Since the smaller of the two definitions for the yojana assigns it 16,000 hastas, we can tentatively identify the hasta, or Indian cubit, with the Greek cubit. This unit is well known, and it enables us to compute the length of the yojana. The Greek cubit is 462.42 millimeters. This gives us a small yojana of about 4.6 miles, in rough agreement with texts such as the Surya-siddhanta. Stecchini points out that the stadium was defined as 1/600 of a degree of latitude. This would mean that there are 15 small yojanas per degree. Likewise, there are 60 kroshas per degree, or 1 krosha per minute. . . .

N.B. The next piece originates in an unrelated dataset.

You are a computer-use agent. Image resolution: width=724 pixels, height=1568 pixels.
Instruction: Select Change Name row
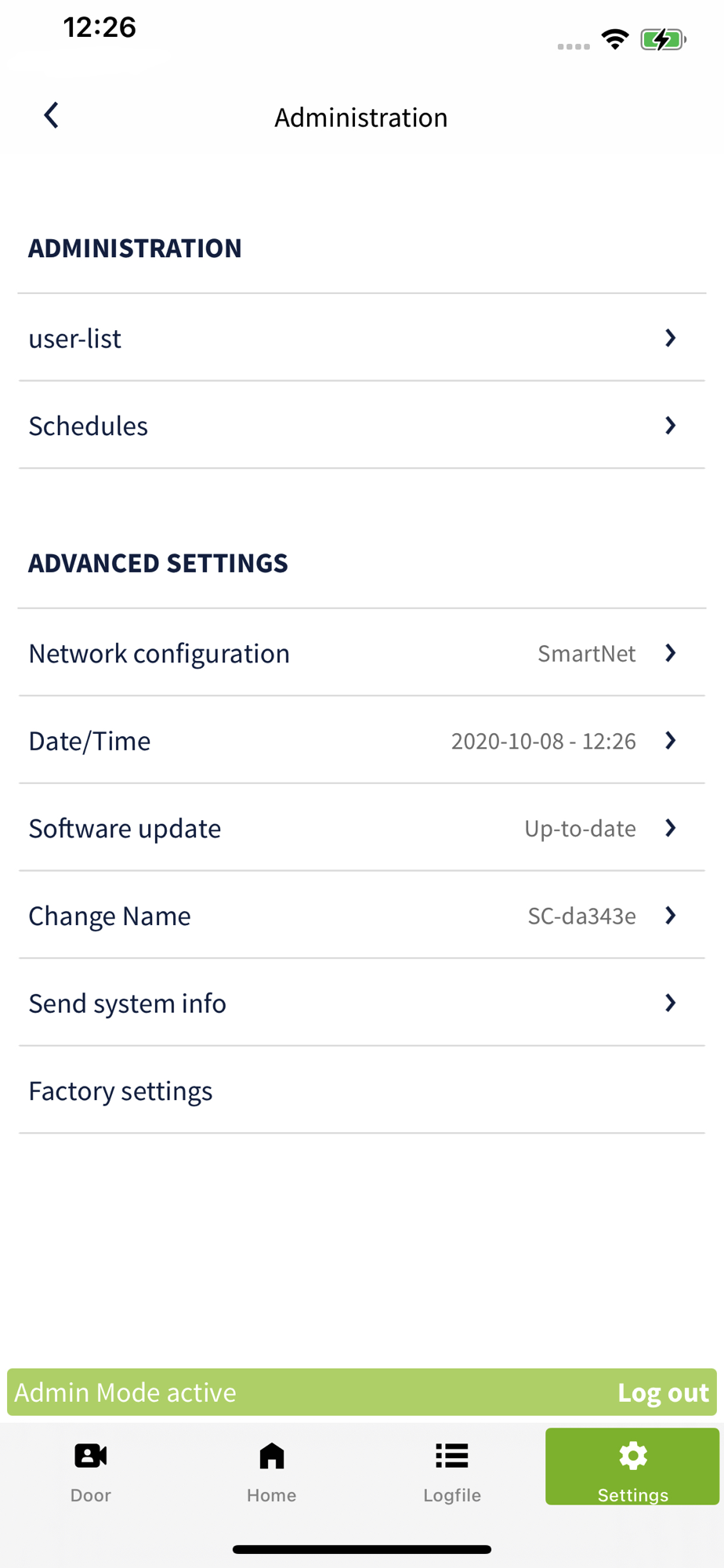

[Rest of Defining the Yojana and Familiar Numbers section skipped]

The Great Pyramid

Let us return briefly to our replacement of the Greek cubit with a slightly smaller unit linked to a degree of latitude at the equator. All the calculations above would go through if we used the Greek cubit directly and did not make this substitution. But the errors would be larger. So I prefer to match the two yojana lengths to the degree of latitude at the equator rather than to Greece.
Curiously, we can find support for this in the design of the great pyramid of Egypt. In 1925 an engineer named J. H. Cole made an accurate survey of the great pyramid using up-to-date instruments. He found that twice the perimeter is 1,842.91 meters. For comparison, a minute of latitude at the equator—or 1 krosha of the small yojana—is 1,842.93 meters. In other words, the perimeter of the great pyramid is almost exactly 1 krosha. Likewise, we find that the hasta of the small yojana goes almost exactly 500 times into each of the sides of the pyramid.
The Greek cubit and stadium, however, fit the pyramid less closely. (There is a 0.4% error.) So it would seem that the great pyramid was designed using units linked to the degree of latitude at the equator. . . .

Wise Ancients

If the yojana was exactly defined as a fraction of the equatorial degree of latitude, then the people who defined it must have known that the earth is a globe. Indeed, they appear to have understood the dimensions of the earth’s equatorial bulge.
Who were these people, and when did they live? The evidence considered here puts them at least as far back as the time of the great pyramid—a time when people supposedly believed that the earth is flat. Yet the correlation between planetary orbits and features of Bhu-mandala shows that the “earth mandala” of the Bhagavatam was far from being a naive flat earth. Its connection with planetary orbits shows that Bhu-mandala represents the plane of the solar system, which (if we discount the slight inclinations of the planetary orbits) is actually flat.
The Bhagavatam speaks of an ancient Vedic world civilization. Although the evidence we have looked at here does not prove that such a civilization existed, it does show that some people in the distant past attained an unexpectedly high level of scientific knowledge. Whether they lived in the East, the West, or both is hard to say. We do know that some evidence for this civilization is preserved in texts from India such as the Srimad-Bhagavatam, and other evidence may be found in ancient ruins of the West. Perhaps there was an advanced civilization that was worldwide in its influence. It is worth our while to be on the alert for other evidence that may shed light on this hidden chapter in human history.